*Aim of the exercise*. Write out all of the following records again, substituting "central point" for every occurrence of "center point" and leaving everything else unchanged.

*Dataset entries*.
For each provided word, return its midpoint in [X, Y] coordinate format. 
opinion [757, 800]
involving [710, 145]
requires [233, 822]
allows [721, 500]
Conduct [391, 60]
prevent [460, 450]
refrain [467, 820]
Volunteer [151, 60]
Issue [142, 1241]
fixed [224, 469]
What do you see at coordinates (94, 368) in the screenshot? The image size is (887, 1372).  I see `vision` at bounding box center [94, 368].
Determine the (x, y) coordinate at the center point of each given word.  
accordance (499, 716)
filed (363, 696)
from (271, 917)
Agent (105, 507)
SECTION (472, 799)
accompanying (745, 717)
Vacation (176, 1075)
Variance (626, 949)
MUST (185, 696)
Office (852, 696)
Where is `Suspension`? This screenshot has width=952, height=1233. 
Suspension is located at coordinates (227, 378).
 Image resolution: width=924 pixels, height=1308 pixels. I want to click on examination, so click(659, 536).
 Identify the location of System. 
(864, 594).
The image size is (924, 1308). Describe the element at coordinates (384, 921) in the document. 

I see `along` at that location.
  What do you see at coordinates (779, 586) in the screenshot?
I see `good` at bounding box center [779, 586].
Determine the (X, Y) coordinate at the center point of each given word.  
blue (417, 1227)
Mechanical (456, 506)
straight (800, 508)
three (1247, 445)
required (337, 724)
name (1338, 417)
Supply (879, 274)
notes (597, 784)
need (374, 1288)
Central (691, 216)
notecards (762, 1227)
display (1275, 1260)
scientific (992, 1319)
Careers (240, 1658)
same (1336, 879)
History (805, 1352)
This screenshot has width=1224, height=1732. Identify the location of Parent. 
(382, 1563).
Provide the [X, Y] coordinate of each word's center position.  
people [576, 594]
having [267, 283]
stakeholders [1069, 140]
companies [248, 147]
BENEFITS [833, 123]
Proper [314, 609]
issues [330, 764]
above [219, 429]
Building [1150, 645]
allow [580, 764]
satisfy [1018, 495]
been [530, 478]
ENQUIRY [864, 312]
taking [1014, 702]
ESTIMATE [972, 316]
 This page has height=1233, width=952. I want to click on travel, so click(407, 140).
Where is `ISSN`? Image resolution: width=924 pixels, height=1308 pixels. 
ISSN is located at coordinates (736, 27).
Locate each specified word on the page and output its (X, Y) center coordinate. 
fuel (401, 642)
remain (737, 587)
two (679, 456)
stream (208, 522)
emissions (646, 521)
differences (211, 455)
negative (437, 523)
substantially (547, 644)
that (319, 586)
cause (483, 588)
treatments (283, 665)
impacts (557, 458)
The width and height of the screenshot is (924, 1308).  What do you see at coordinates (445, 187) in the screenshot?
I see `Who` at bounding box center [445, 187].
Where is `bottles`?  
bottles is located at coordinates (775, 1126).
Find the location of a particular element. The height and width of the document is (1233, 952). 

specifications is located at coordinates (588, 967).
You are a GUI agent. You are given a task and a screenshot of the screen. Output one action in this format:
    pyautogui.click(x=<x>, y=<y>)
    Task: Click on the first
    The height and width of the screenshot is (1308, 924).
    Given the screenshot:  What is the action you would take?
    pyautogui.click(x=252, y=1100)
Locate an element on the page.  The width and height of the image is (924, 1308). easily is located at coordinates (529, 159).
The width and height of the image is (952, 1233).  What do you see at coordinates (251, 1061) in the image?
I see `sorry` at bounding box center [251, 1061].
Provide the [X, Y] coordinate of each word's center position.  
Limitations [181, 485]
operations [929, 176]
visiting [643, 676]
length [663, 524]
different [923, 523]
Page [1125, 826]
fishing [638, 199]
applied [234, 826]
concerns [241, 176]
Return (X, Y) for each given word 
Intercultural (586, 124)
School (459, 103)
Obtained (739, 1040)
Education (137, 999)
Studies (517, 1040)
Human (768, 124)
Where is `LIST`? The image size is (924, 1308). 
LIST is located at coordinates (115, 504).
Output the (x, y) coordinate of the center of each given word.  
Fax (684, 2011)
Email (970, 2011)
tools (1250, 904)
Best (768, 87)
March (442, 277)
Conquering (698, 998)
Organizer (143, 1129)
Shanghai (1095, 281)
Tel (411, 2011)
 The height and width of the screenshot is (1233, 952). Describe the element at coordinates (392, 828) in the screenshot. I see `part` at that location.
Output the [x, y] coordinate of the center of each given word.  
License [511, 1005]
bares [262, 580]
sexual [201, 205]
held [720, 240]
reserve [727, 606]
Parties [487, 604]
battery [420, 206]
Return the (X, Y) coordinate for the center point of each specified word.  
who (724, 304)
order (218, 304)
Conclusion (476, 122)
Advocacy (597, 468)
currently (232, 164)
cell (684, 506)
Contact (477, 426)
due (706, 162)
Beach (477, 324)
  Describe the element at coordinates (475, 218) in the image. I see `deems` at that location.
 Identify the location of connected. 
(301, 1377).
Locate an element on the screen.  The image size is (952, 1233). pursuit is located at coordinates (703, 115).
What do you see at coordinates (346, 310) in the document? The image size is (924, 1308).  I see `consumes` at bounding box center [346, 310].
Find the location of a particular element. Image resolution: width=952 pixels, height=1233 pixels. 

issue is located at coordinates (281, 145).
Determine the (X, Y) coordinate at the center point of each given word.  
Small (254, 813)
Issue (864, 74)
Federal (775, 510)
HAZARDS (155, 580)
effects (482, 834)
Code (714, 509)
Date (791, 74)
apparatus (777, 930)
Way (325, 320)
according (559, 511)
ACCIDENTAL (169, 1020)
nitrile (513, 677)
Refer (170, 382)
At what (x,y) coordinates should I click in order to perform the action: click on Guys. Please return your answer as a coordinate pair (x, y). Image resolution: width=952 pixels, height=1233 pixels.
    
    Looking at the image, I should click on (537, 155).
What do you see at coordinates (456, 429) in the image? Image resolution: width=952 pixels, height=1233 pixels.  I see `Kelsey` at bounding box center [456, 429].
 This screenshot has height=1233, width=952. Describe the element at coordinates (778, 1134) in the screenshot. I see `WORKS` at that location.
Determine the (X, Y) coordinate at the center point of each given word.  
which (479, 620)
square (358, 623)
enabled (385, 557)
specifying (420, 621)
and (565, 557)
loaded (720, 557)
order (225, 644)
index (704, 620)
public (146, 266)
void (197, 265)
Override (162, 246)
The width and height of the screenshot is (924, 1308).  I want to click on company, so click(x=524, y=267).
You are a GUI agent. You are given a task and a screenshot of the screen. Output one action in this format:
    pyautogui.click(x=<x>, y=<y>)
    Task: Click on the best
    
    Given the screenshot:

*Task solution*.
For each provided word, return its midpoint in [X, Y] coordinate format. 
opinion [757, 800]
involving [710, 145]
requires [233, 822]
allows [721, 500]
Conduct [391, 60]
prevent [460, 450]
refrain [467, 820]
Volunteer [151, 60]
Issue [142, 1241]
fixed [224, 469]
What do you see at coordinates (94, 368) in the screenshot? The image size is (887, 1372).  I see `vision` at bounding box center [94, 368].
Determine the (x, y) coordinate at the central point of each given word.  
accordance (499, 716)
filed (363, 696)
from (271, 917)
Agent (105, 507)
SECTION (472, 799)
accompanying (745, 717)
Vacation (176, 1075)
Variance (626, 949)
MUST (185, 696)
Office (852, 696)
Where is `Suspension`? This screenshot has width=952, height=1233. 
Suspension is located at coordinates (227, 378).
 Image resolution: width=924 pixels, height=1308 pixels. I want to click on examination, so click(659, 536).
 Identify the location of System. 
(864, 594).
The image size is (924, 1308). Describe the element at coordinates (384, 921) in the document. 

I see `along` at that location.
  What do you see at coordinates (779, 586) in the screenshot?
I see `good` at bounding box center [779, 586].
Determine the (X, Y) coordinate at the central point of each given word.  
blue (417, 1227)
Mechanical (456, 506)
straight (800, 508)
three (1247, 445)
required (337, 724)
name (1338, 417)
Supply (879, 274)
notes (597, 784)
need (374, 1288)
Central (691, 216)
notecards (762, 1227)
display (1275, 1260)
scientific (992, 1319)
Careers (240, 1658)
same (1336, 879)
History (805, 1352)
This screenshot has width=1224, height=1732. Identify the location of Parent. 
(382, 1563).
Provide the [X, Y] coordinate of each word's center position.  
people [576, 594]
having [267, 283]
stakeholders [1069, 140]
companies [248, 147]
BENEFITS [833, 123]
Proper [314, 609]
issues [330, 764]
above [219, 429]
Building [1150, 645]
allow [580, 764]
satisfy [1018, 495]
been [530, 478]
ENQUIRY [864, 312]
taking [1014, 702]
ESTIMATE [972, 316]
 This page has height=1233, width=952. I want to click on travel, so click(407, 140).
Where is `ISSN`? Image resolution: width=924 pixels, height=1308 pixels. 
ISSN is located at coordinates (736, 27).
Locate each specified word on the page and output its (X, Y) center coordinate. 
fuel (401, 642)
remain (737, 587)
two (679, 456)
stream (208, 522)
emissions (646, 521)
differences (211, 455)
negative (437, 523)
substantially (547, 644)
that (319, 586)
cause (483, 588)
treatments (283, 665)
impacts (557, 458)
The width and height of the screenshot is (924, 1308).  What do you see at coordinates (445, 187) in the screenshot?
I see `Who` at bounding box center [445, 187].
Where is `bottles`?  
bottles is located at coordinates (775, 1126).
Find the location of a particular element. The height and width of the document is (1233, 952). 

specifications is located at coordinates (588, 967).
You are a GUI agent. You are given a task and a screenshot of the screen. Output one action in this format:
    pyautogui.click(x=<x>, y=<y>)
    Task: Click on the first
    The height and width of the screenshot is (1308, 924).
    Given the screenshot:  What is the action you would take?
    pyautogui.click(x=252, y=1100)
Locate an element on the page.  The width and height of the image is (924, 1308). easily is located at coordinates (529, 159).
The width and height of the image is (952, 1233).  What do you see at coordinates (251, 1061) in the image?
I see `sorry` at bounding box center [251, 1061].
Provide the [X, Y] coordinate of each word's center position.  
Limitations [181, 485]
operations [929, 176]
visiting [643, 676]
length [663, 524]
different [923, 523]
Page [1125, 826]
fishing [638, 199]
applied [234, 826]
concerns [241, 176]
Return (X, Y) for each given word 
Intercultural (586, 124)
School (459, 103)
Obtained (739, 1040)
Education (137, 999)
Studies (517, 1040)
Human (768, 124)
Where is `LIST`? The image size is (924, 1308). 
LIST is located at coordinates (115, 504).
Output the (x, y) coordinate of the center of each given word.  
Fax (684, 2011)
Email (970, 2011)
tools (1250, 904)
Best (768, 87)
March (442, 277)
Conquering (698, 998)
Organizer (143, 1129)
Shanghai (1095, 281)
Tel (411, 2011)
 The height and width of the screenshot is (1233, 952). Describe the element at coordinates (392, 828) in the screenshot. I see `part` at that location.
Output the [x, y] coordinate of the center of each given word.  
License [511, 1005]
bares [262, 580]
sexual [201, 205]
held [720, 240]
reserve [727, 606]
Parties [487, 604]
battery [420, 206]
Return the (X, Y) coordinate for the central point of each specified word.  
who (724, 304)
order (218, 304)
Conclusion (476, 122)
Advocacy (597, 468)
currently (232, 164)
cell (684, 506)
Contact (477, 426)
due (706, 162)
Beach (477, 324)
  Describe the element at coordinates (475, 218) in the image. I see `deems` at that location.
 Identify the location of connected. 
(301, 1377).
Locate an element on the screen.  The image size is (952, 1233). pursuit is located at coordinates (703, 115).
What do you see at coordinates (346, 310) in the document? The image size is (924, 1308).  I see `consumes` at bounding box center [346, 310].
Find the location of a particular element. Image resolution: width=952 pixels, height=1233 pixels. 

issue is located at coordinates (281, 145).
Determine the (X, Y) coordinate at the central point of each given word.  
Small (254, 813)
Issue (864, 74)
Federal (775, 510)
HAZARDS (155, 580)
effects (482, 834)
Code (714, 509)
Date (791, 74)
apparatus (777, 930)
Way (325, 320)
according (559, 511)
ACCIDENTAL (169, 1020)
nitrile (513, 677)
Refer (170, 382)
At what (x,y) coordinates should I click in order to perform the action: click on Guys. Please return your answer as a coordinate pair (x, y). Image resolution: width=952 pixels, height=1233 pixels.
    
    Looking at the image, I should click on (537, 155).
What do you see at coordinates (456, 429) in the image? Image resolution: width=952 pixels, height=1233 pixels.  I see `Kelsey` at bounding box center [456, 429].
 This screenshot has height=1233, width=952. Describe the element at coordinates (778, 1134) in the screenshot. I see `WORKS` at that location.
Determine the (X, Y) coordinate at the central point of each given word.  
which (479, 620)
square (358, 623)
enabled (385, 557)
specifying (420, 621)
and (565, 557)
loaded (720, 557)
order (225, 644)
index (704, 620)
public (146, 266)
void (197, 265)
Override (162, 246)
The width and height of the screenshot is (924, 1308).  I want to click on company, so click(x=524, y=267).
You are a GUI agent. You are given a task and a screenshot of the screen. Output one action in this format:
    pyautogui.click(x=<x>, y=<y>)
    Task: Click on the best
    
    Given the screenshot:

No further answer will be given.